PKNOX2 hypermethylation is associated with poor outcomes in GC
In order to assess the prognostic value of PKNOX2 in GC, we analyzed the correlation between PKNOX2 methylation and patient survival in the Beijing GC cohort. With the best cut-off value determined by ROC curve analysis, patients with high PKNOX2 methylation in GC tumors had significantly shorter survival than those with low PKNOX2 methylation (P < 0.05) (Fig. 2f). In the TCGA cohort, PKNOX2 hypermethylation was also predicted with poor patient survival in GS subtype GC (Supplementary Fig. 2). These results suggest that PKNOX2 hypermethylation predicts poor prognosis in GC patients.
PKNOX2 suppresses GC cell growth
To explore biological function of PKNOX2 in GC, we transfected PKNOX2 expression vector or empty vector into AGS and MKN45 cells. Overexpression of PKNOX2 was confirmed at the mRNA and protein levels using RT-PCR and Western blot, respectively (Fig. 3a). Consistent with its functional role as a transcription factor, PKNOX2 was mainly localized to the nucleus (Fig. 3b).
We then performed MTT and colony formation assays to assess the effect of PKNOX2 on GC cell growth. PKNOX2 overexpression in AGS and MKN45 cells significantly decreased cell viability (both P < 0.0001; Fig. 3c). Ectopic expression of PKNOX2 also significantly inhibited colony formation efficiency (AGS, P < 0.05; MKN45, P < 0.001; Fig. 3d). Knockdown of PKNOX2 in the normal gastric cell line GES1 with two independent shRNA (Fig. 3e) led to increased cell proliferation (P < 0.01) and colony formation (P < 0.05) (Fig. 3f). Hence, PKNOX2 inhibits GC cell proliferation, suggesting that it functions as a tumor suppressor.
PKNOX2 promotes apoptosis and blocks cell cycle progression
To determine the mechanisms by which PKNOX2 suppressed GC cell growth, we performed apoptosis assay by flow cytometry. As shown in Fig. 3g, both early and late apoptotic cell populations were significantly increased in AGS and MKN45 cells expressing PKNOX2 (AGS, P = 0.0179; MKN45, P = 0.0002) compared with controls. Next, we detected the expression of several apoptosis markers and found that PKNOX2 induced cleavage of caspase-8, caspase-9, caspase-7, caspase-3, and poly(ADP-ribose) polymerase (PARP), suggesting that PKNOX2 promoted apoptosis in GC cells.
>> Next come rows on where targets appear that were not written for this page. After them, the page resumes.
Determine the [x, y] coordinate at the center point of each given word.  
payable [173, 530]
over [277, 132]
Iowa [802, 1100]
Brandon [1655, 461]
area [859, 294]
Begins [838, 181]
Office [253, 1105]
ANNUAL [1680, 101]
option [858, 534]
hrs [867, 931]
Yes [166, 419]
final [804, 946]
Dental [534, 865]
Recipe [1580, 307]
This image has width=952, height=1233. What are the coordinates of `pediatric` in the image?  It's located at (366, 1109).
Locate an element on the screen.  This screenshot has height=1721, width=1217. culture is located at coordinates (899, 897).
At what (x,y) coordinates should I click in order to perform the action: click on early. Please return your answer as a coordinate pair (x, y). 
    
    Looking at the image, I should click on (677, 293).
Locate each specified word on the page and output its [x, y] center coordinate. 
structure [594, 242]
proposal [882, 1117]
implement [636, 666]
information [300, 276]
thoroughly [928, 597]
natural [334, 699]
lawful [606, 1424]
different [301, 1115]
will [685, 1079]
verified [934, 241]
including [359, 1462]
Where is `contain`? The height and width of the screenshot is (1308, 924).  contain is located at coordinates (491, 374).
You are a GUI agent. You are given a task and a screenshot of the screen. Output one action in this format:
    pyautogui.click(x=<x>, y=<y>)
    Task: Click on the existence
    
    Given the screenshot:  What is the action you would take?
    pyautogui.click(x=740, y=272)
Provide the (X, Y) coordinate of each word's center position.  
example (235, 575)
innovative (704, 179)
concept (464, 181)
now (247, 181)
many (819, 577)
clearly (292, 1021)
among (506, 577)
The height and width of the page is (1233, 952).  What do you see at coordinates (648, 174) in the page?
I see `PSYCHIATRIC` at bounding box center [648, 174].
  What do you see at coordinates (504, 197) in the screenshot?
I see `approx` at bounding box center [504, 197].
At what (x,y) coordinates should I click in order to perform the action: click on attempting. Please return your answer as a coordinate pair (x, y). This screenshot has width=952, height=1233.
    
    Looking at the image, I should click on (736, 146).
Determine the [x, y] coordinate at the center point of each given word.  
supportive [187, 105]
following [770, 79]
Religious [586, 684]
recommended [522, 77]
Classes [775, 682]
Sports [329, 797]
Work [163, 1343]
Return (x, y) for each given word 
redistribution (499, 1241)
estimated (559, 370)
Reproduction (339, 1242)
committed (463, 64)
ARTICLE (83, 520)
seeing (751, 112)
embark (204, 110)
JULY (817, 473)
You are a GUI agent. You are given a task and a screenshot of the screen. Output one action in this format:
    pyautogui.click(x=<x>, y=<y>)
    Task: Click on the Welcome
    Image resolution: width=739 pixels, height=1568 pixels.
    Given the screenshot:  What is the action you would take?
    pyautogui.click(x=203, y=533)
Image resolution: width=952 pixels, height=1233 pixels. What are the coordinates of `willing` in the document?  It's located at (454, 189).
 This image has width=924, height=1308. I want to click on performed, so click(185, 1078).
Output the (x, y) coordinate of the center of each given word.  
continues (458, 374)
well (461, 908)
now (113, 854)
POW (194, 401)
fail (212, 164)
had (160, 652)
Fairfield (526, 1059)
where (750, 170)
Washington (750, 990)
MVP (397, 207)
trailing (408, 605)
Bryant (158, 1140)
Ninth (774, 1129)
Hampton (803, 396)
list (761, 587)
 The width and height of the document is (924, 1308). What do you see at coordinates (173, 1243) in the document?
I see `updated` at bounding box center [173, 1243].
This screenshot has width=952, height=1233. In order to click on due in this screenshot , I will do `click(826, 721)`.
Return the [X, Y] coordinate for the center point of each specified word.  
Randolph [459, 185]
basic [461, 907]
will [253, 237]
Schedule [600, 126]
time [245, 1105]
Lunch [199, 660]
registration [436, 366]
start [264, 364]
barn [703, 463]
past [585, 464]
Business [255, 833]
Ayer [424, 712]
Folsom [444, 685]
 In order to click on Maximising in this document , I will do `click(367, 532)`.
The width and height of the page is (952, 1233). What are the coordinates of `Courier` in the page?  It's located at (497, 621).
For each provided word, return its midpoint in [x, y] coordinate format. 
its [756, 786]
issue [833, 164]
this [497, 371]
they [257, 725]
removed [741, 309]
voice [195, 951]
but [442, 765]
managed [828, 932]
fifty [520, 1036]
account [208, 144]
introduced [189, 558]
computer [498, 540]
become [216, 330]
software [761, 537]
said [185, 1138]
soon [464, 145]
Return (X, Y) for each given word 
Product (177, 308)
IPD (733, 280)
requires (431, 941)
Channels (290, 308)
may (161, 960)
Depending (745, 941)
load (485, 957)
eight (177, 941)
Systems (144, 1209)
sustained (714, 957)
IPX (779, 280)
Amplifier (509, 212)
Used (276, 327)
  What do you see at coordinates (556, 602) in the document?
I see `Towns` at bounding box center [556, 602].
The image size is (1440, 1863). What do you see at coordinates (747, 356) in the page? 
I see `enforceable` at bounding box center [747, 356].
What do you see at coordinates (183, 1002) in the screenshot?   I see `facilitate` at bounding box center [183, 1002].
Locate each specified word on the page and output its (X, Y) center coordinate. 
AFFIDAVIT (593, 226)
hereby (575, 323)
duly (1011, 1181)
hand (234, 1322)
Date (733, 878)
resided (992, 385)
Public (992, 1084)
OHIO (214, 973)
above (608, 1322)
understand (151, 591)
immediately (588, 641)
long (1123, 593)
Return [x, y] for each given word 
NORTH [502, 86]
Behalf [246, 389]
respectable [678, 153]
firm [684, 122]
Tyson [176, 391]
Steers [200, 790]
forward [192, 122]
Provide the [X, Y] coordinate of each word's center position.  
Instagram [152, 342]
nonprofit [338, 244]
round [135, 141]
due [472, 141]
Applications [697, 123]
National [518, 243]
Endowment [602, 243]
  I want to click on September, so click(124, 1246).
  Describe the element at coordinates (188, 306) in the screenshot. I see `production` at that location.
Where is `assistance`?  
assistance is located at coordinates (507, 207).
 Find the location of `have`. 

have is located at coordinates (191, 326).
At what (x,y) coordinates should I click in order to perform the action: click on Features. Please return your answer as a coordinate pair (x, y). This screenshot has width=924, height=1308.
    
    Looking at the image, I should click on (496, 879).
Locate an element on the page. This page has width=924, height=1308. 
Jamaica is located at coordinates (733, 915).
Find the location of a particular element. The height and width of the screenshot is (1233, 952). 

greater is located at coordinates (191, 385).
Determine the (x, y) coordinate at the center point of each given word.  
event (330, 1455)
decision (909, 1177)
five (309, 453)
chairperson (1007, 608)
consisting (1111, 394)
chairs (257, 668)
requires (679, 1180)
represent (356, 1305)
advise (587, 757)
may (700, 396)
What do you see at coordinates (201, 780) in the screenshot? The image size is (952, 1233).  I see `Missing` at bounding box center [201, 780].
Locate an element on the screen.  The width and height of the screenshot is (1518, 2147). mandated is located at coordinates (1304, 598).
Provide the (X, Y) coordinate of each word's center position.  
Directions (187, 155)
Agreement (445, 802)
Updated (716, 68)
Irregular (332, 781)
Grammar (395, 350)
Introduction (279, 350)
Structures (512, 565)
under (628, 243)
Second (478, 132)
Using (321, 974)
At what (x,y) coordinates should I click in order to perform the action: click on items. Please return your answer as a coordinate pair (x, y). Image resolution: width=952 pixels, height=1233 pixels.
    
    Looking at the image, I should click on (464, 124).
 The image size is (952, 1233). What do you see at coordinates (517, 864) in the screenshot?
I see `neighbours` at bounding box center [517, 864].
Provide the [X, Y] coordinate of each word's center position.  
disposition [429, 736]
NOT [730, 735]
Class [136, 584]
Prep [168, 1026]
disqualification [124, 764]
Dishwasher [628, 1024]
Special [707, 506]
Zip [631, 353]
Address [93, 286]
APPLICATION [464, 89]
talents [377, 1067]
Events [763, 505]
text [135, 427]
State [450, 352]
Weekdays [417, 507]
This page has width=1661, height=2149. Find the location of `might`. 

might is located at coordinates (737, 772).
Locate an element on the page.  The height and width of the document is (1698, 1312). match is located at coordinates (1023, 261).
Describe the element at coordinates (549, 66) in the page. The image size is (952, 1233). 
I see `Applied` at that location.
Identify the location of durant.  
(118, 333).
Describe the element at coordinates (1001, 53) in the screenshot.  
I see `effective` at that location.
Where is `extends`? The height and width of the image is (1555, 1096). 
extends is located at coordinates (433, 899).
We then tested the effect of PKNOX2 on cell cycle progression in GC cell lines (Fig. 3h). In MKN45 cells, ectopic expression of PKNOX2 slowed cell cycle progression by inducing G0/G1 arrest, thereby decreasing their transition to the S phase. Consistent with this, we found that PKNOX2 down-regulated protein levels of G1 cell cycle promoters cyclin D1 and CDK4, while simultaneously enhancing the expression of G1 cell cycle inhibitors p21 and p27.
PKNOX2 suppresses GC cell migration and invasion
We performed the wound healing assay to determine the effect of PKNOX2 on GC cell invasion. A delay in wound closure was observed in AGS (P < 0.05) and MKN45 (P < 0.01) cells overexpressing PKNOX2 (Fig. 4a); whereas the silencing of PKNOX2 in GES1 promoted wound closure (shPKNOX2-1, P = 0.0141; shPKNOX2-2, P < 0.01) (Fig. 4b). Matrigel invasion assay was next performed to assess the effect of PKNOX2 on GC cell invasion. Ectopic expression of PKNOX2 in AGS cells significantly decreased the number of cells that migrated through the invasion chamber (P < 0.001; Fig. 4c). Conversely, the number of invading cells were increased after knockdown of PKNOX2 in GES1 cells (both P < 0.01; Fig. 4c). These results indicate that PKNOX2 suppressed GC cell migration and invasion.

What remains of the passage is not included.